The significant financial implications of the Jones Act on Puerto Rico are stark. According to research by the Cato Institute, the island effectively incurs an annual tax of $14 million for every dollar per barrel added in costs due to the law. Furthermore, the transportation of propane using Jones Act-compliant barges results in additional expenses ranging from $3 million to $5 million for consumers. In 2018, Puerto Rico sought a 10-year waiver for U.S. LNG but had its application denied, which could have saved the island approximately $800 million. As energy costs soar, Puerto Rico has struggled to rebuild its power grid following hurricanes in a cost-effective manner, resulting in frequent outages and suspended maintenance projects.

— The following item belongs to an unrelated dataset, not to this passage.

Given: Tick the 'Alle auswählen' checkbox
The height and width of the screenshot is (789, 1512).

Their forced outage rate stands at a staggering 30 percent, compared to just 3 percent in Florida, reflecting the urgent need for infrastructure improvements.

Additionally, the Jones Act poses significant barriers to Puerto Rico’s ambitions of transitioning to 100 percent renewable energy. The impediments created by the act have stifled offshore wind energy production across the U.S. For instance, Dominion Energy’s Coastal Virginia Offshore Wind project was initially forced to transport turbine blades from Canada because of the lack of qualified shipping options. In another case, Ørsted canceled two offshore wind projects in New Jersey due to unavailability of compliant vessels. Although Puerto Rico might find ways to circumvent these shipping restrictions by sourcing materials from foreign ports, the underlying limitations imposed by the Jones Act will persistently obstruct its energy goals, particularly in importing affordable LNG that is essential for maintaining a reliable power supply.

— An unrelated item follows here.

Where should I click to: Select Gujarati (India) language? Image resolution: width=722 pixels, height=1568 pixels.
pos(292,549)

While the Jones Act is a significant contributing factor to Puerto Rico’s energy challenges, it is essential to recognize that the island’s government also bears responsibility for these issues. The prevailing corruption and an energy strategy that dismisses market signals, along with the exclusion of nuclear power—which is one of the most reliable energy sources available—complicate the landscape further. The task of rectifying Puerto Rico’s grid is formidable. Harris’ proposal to expand federal government involvement in resolving these issues may inadvertently lead to higher project costs and prolonged timelines for implementation, serving as a barrier to efficient reform.

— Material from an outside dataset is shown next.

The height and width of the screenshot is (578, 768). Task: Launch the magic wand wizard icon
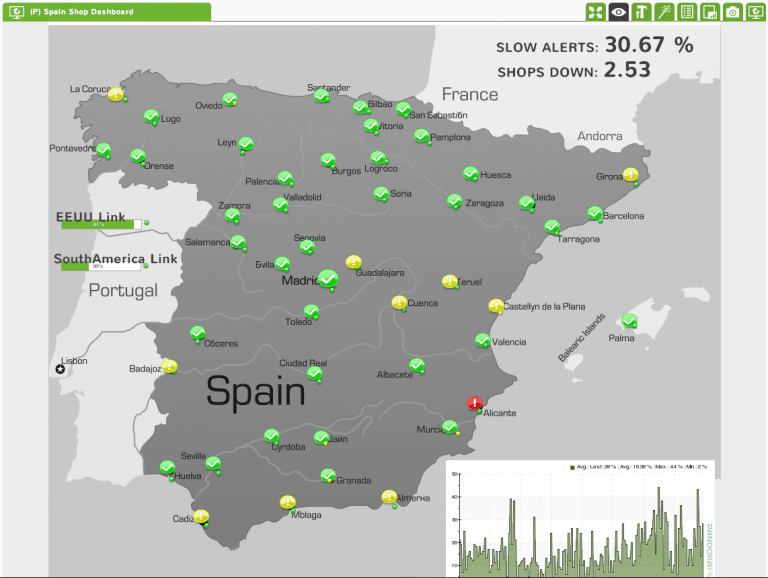(664, 12)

In conclusion, instead of promoting an increase in the federal government’s role, which could lead to inefficiencies, lawmakers should consider the repeal of regulations like the Jones Act that hinder progress. Unlocking the potential for affordable energy sources and facilitating the island’s transition towards a sustainable energy future must be prioritized. Addressing the systemic issues inherent in energy production and distribution in Puerto Rico will require comprehensive adaptations in policy and infrastructure, as well as a collaborative effort between federal and local governments, while ultimately looking toward more effective regulatory frameworks that do not stifle progress.